Firstly, let’s open up his career and business frame a bit. Atiku worked in government, but I did some digging and I realized Atiku, though an only child of his parents, has always being an entrepreneurial minded individual. Interestingly, his first business was within a year of working and in his early 20s. At that time, he went to the dealer of trucks and acquired two or three trucks on instalment credit for the business of carrying agricultural produce from the Northern region to the South (especially Lagos), with hopes to pay back as delivery comes in. Surprisingly, the main driver in charge of the trucks ran away with the trucks, after some deliveries.

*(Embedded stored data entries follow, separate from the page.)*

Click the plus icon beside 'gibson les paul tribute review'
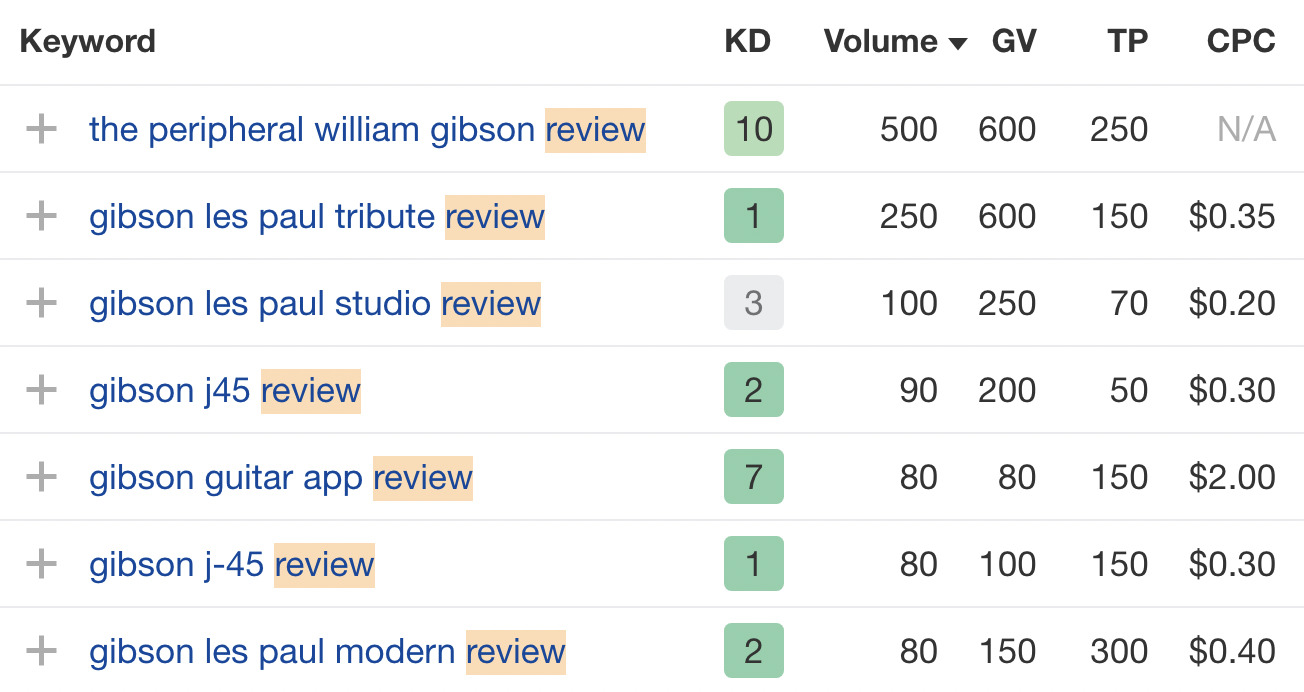(x=40, y=216)
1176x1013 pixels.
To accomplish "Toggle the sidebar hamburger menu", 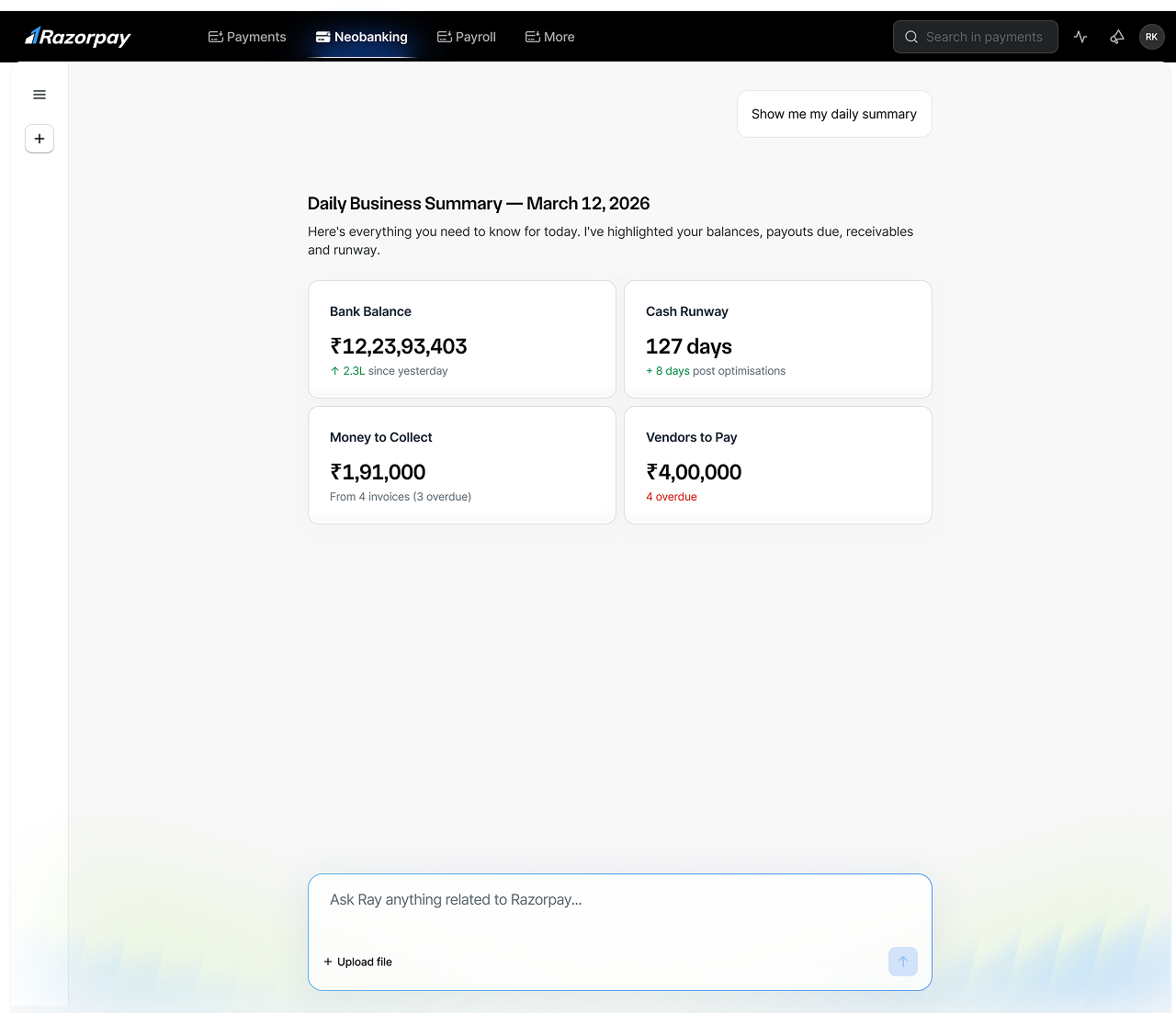I will click(40, 95).
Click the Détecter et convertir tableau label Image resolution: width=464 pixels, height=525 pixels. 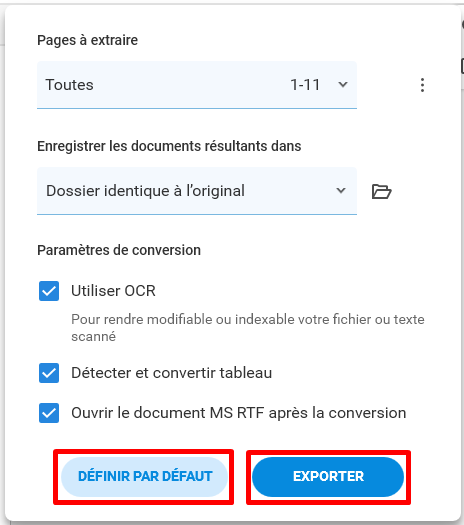[171, 373]
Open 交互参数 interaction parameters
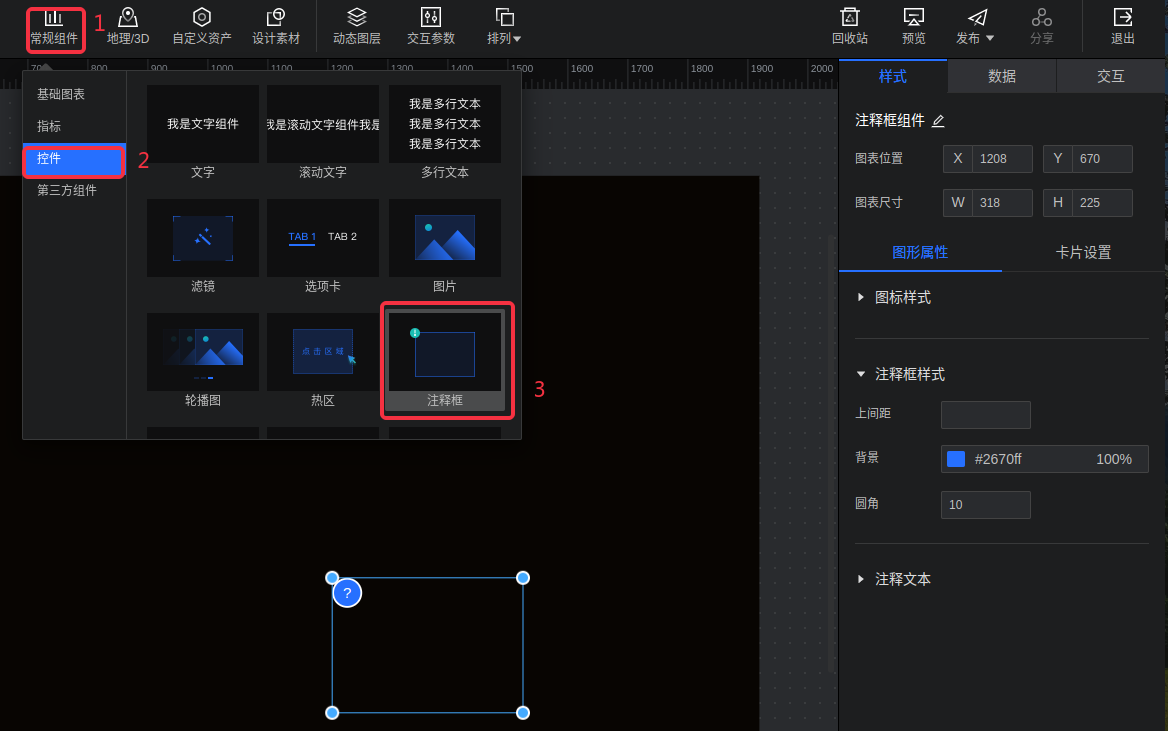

Secondly, let’s look through his political trajectory. He came into political frame after emerging as top three out of a large number of Presidential aspirant in the SDP Presidential primaries with my legend M.K.O. Abiola – M.K.O. being first, Baba Gana Kingibe emerging second, and Atiku Abubakar as third. Since margins were close, they ran for the second voting option to decide the ‘clear’ winner. However, if he had teamed up with Baba Gana Kingibe from the same North East with him, Kingibe would have had over 2,000 votes above M.K.O in the second primaries (since politics is a game of numbers), but Atiku decided to team up with M.K.O Abiola. After M.K.O emerged, he chose Kingibe as his running mate. The permutation was that Atiku’s time would come, after M.K.O’s Presidency.

Thirdly, as Vice President, he led the Economic team under President Olusegun Obasanjo. Despite allegations and accusations of corruption on the entire Presidency, the economy looked bright – during this time was the birth of GSM and the internet revolution emerged in Nigeria, albeit late compared to the other parts of the world. I researched and gathered that Atiku recommended a lot of technocrats to Government. As much as I feel the three Presidents under the PDP could have done better than they did, I must admit fairly that compared to the APC, the PDP has consistently appointed technocrats in Ministries, Department, and Agencies (square pegs in square hole) in government across the geopolitical frame of Nigeria. Some of the leading Presidential candidates such as ‘ very competent’ Professor Kingsley Moghalu and ‘truly committed’ Dr. Oby Ezekwesili were appointees of the PDP government, except for the ‘down-to-earth’ Omoyele Sowore and ‘humane’ Fela Durotoye. Even Governor Nasir Elrufai served in PDP for 14 years out of the 16 years of PDP’s reigns.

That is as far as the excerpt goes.